Depuis plusieurs années, le juge de l’impôt a tendance à restreindre significativement l’obligation de motivation qui pèse sur l’administration fiscale en application de l’article L 57 du LPF.

Selon ce texte, lorsque l'administration adresse au contribuable une proposition de rectification, celle-ci doit être motivée de manière à lui permettre de formuler ses observations.

Si la motivation par référence à un autre acte de procédure est tolérée, elle reste strictement encadrée.

L'administration doit, en principe, en reprendre la teneur ou annexer les documents auxquels elle se réfère.

Par exception, elle peut tout de même satisfaire à son obligation de motivation, en se contentant de nommer la pièce de procédure de référence, mais à la triple condition (CE, 18 novembre 2015, n°383276 et réaffirmé par CE, 4 décembre 2019, 424178) :

- qu’il s’agisse d’une pièce de procédure régulièrement notifiée au contribuable ;

- qu’elle identifie précisément la proposition de rectification en cause ;

- et que celle-ci soit elle-même suffisamment motivée.

Par exception à la première de ces trois conditions, la proposition de rectification adressée à l'associé d'une société de capitaux bénéficiaire de revenus réputés distribués peut être motivée par référence à la proposition de rectification envoyée à la société – soit à un contribuable distinct - à condition qu'une copie de celle-ci ait été annexée à la proposition notifiée à l'associé ou ait été envoyée à l'adresse personnelle de celui-ci (CE 28-7-2000 n° 189260 ; CE 31-12-2008 n° 296472 et CE 20-3-2013 n° 351235).

Selon le juge de l’impôt, la règle de procédure ne doit plus être appliquée pour elle-même mais pour la garantie qu’elle protège : que le contribuable ait été mis à même de discuter utilement les rectifications envisagées.

Au nom d’un plus grand pragmatisme, la Haute Juridiction a donc a estimé régulière une proposition de rectification adressée au bénéficiaire de revenus réputés distribués qui se référait à la proposition de rectification adressée à la société, sans qu’elle ne soit jointe, que la teneur cette dernière ne soit reprise ou qu’elle n’ait été notifiée à son adresse personnelle (CE, 26 septembre 2018, 406865).

Mais cela a été jugé dans une situation particulière : le contribuable avait précisément fait référence à la proposition 3924 dans ses observations en réponse à la proposition de rectification visant sa situation personnelle de sorte qu’il a pu être vérifié qu’il avait été utilement informé.

C’est ce que défendait la Direction des finances publiques dans l’affaire confiée à notre cabinet.

Une EURL avait fait l’objet d’un contrôle fiscal, à l’issue duquel son bénéfice imposable avait été rectifié et réputé mis à la disposition de son associé unique.
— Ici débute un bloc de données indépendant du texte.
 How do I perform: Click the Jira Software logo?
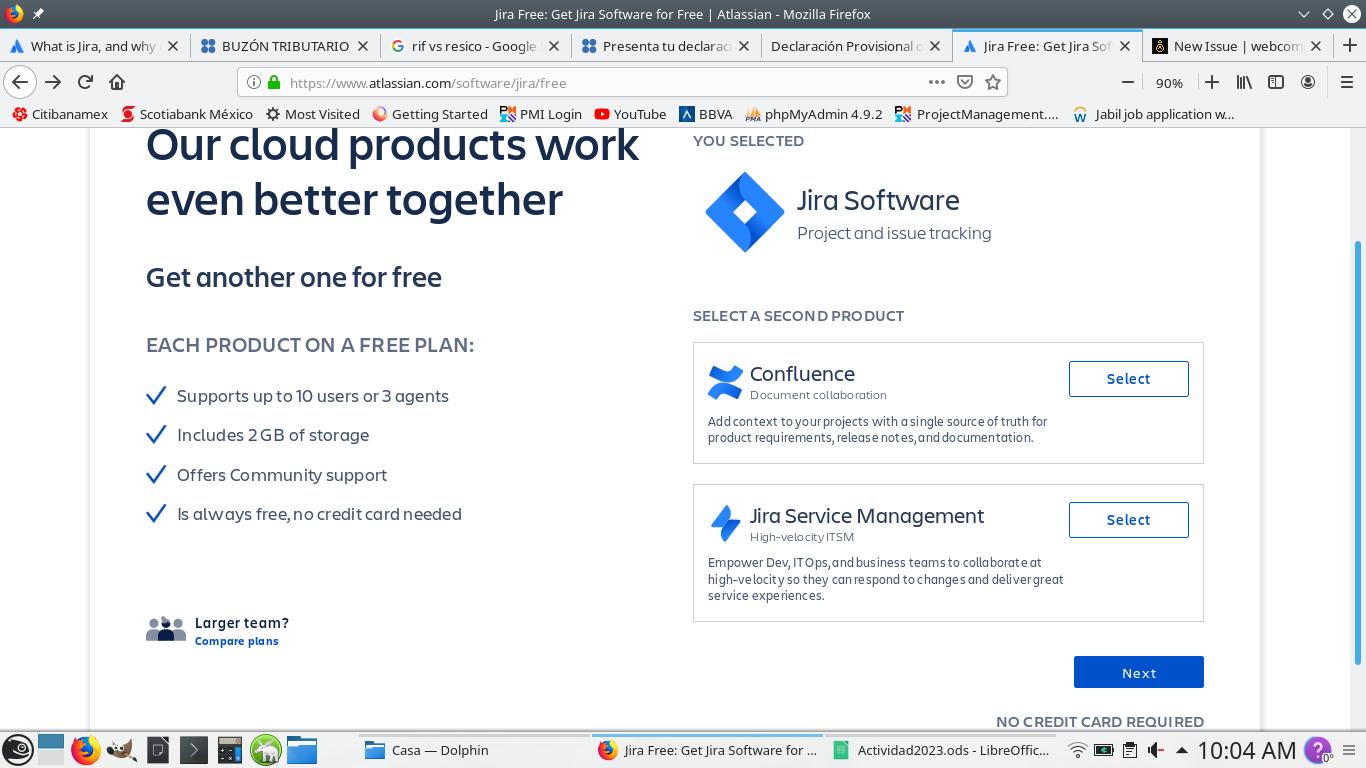coord(744,211)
Celui-ci avait donc reçu une proposition de rectification l’informant de la réintégration de ces sommes à son revenu imposable. La proposition de rectification adressée à la société était jointe, sans que ses annexes ne soient toutefois notifiées à l’associé.
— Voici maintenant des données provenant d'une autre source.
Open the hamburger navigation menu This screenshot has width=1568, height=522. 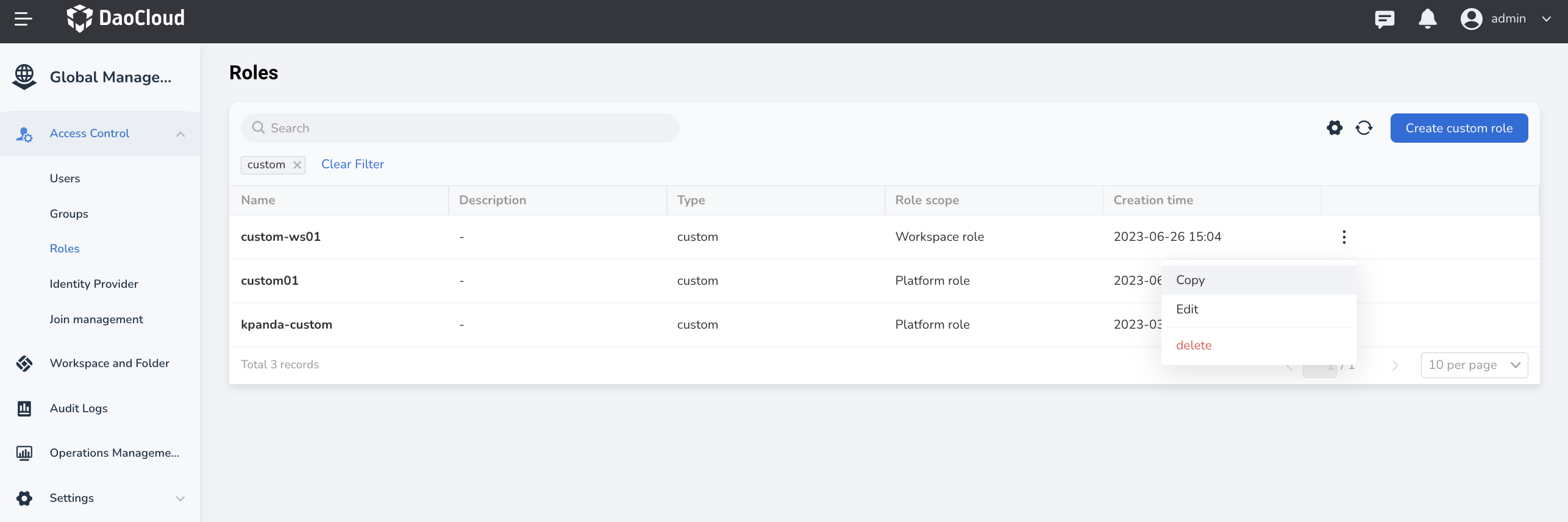23,19
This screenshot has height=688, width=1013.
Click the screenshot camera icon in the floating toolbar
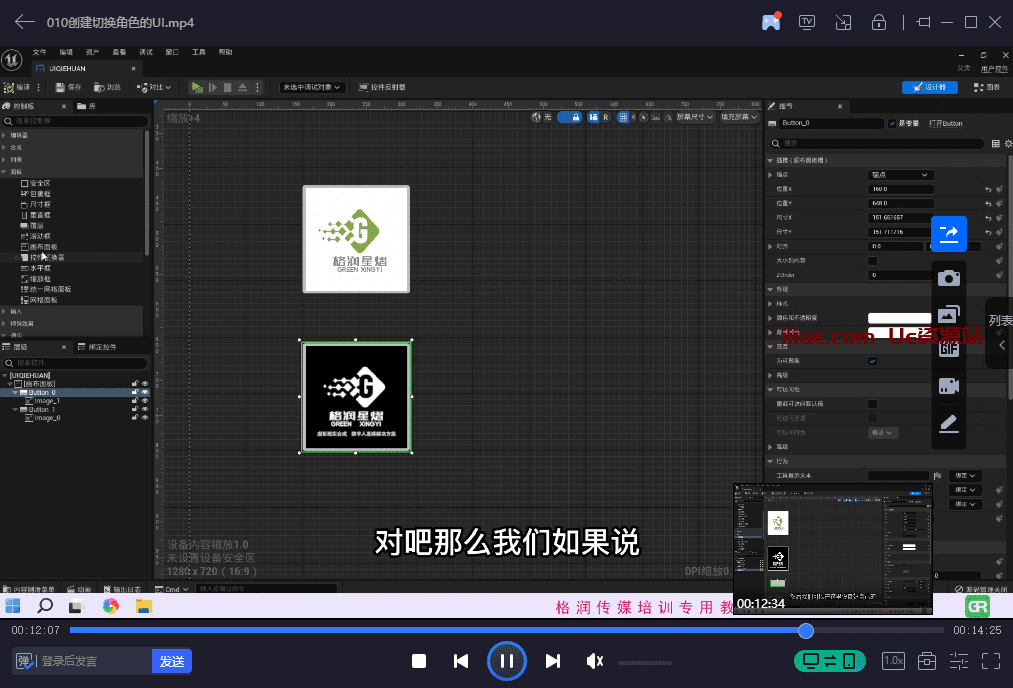[x=948, y=277]
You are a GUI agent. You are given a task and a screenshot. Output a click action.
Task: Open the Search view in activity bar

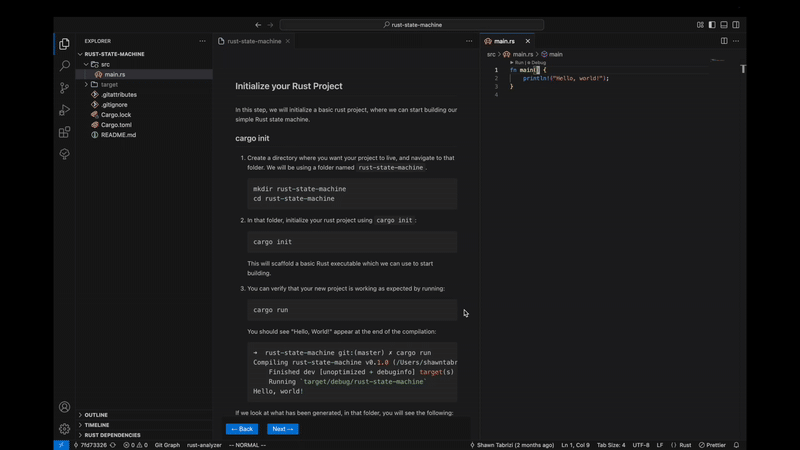tap(65, 66)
La Cour, suivant notre argumentation, a reconnu que la motivation de la pièce centrale de la procédure de redressement qu’est la proposition de rectification, faisait en l’état défaut.

Elle relève que la notification adressée à l’associé était, en elle-même, insuffisamment motivée n’ayant pas repris l’ensemble des motifs de faits et de droit lui permettant d’engager utilement une discussion contradictoire avec le service. A ce titre, aucune précision sur les motifs du rejet de la comptabilité n’était reprise.

Mais elle juge plus essentiellement que la motivation par référence est également insuffisante : la proposition de rectification adressée à la société, à laquelle le contribuable n’était d’ailleurs nullement explicitement invité à se reporter, n’était jointe que partiellement. 

L’intérêt de cette décision réside également dans le fait que l’administration défendait la position audacieuse suivante : la réponse à la proposition de rectification adressée à l’associé avait été rédigée par le même avocat que celui qui avait rédigé la réponse faite pour le compte de la société.

Elle en déduisait que le Conseil de la société ne pouvait donc ignorer les motifs des redressements des résultats sociaux, ce qui permettait de pallier en quelque sorte l’insuffisante motivation. Fort heureusement, la Cour n’a pas retenu cette argumentation et a sagement refusé d’apprécier la régularité de la procédure au niveau du Conseil du contribuable.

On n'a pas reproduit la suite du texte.